But truth is: we will run out of oil. We procrastinate and say: someday I’ll work on my relationship. Someday I’ll spend more time with my kids. Someday I’ll get back to painting or whatever I really love. We all put off. We all doze. But eventually comes the cry: he’s coming. It’s time. One of those days is TODAY. It’s the only day we have.
Yes, we live in uncertain times. As the bare and now broken trees remind us, someday our time will run out. And we will have to rely on whatever oil is in our own flask, our own body, our own heart. It’s not something we can borrow from someone else. It won’t come from our investments, our good intentions, our long-range plans. The oil will be our baptismal identity as a child of God. The oil will be the presence of God within us.
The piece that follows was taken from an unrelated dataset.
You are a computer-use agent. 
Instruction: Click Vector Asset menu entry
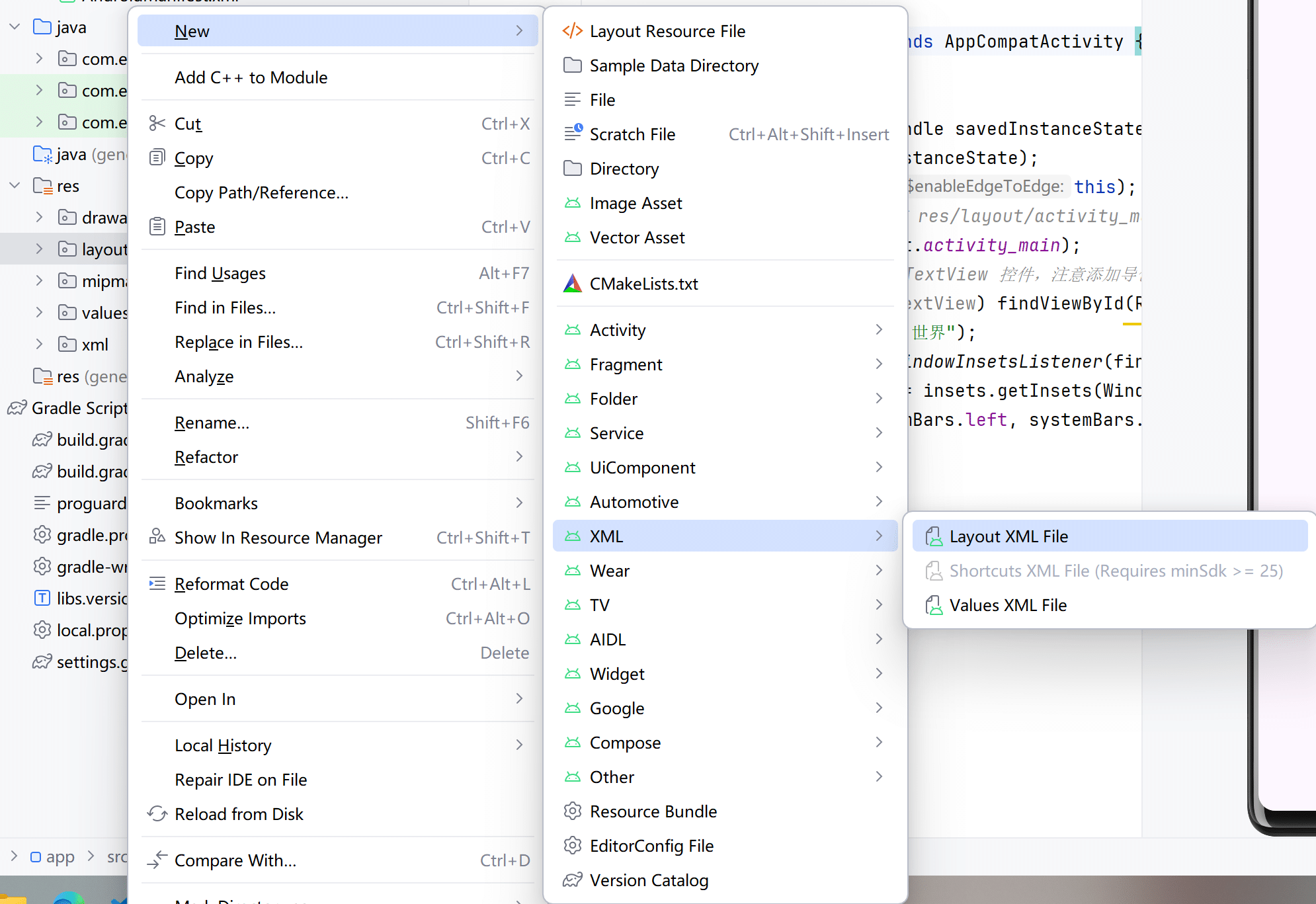pyautogui.click(x=637, y=237)
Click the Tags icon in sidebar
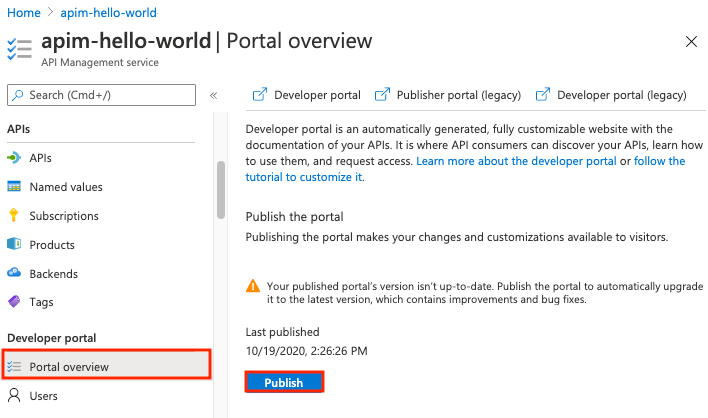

The oil will be the unbelievably good news that we have another day to live and that really, we have everything we need, everything that we could ever hope for. Through it all faith has endured.
That’s why, when night surrounds us, and we wait for the morning to come, it is important to have oil in our lamps. We need to tend our oil reserves.
There are certain things you can’t borrow from someone else. You have to have it for yourself. And learn how to live awake to the gifts in each day.
Those wedding attendants have one purpose: to light the way of the bridegroom. And then to bask in the joy of the marriage celebration.
Look, the bridegroom comes. Look, Christ comes among today. And the days grow darker we keep our lamps trimmed and burning. Not out of fear, but because this wake-up call could not come at a better time.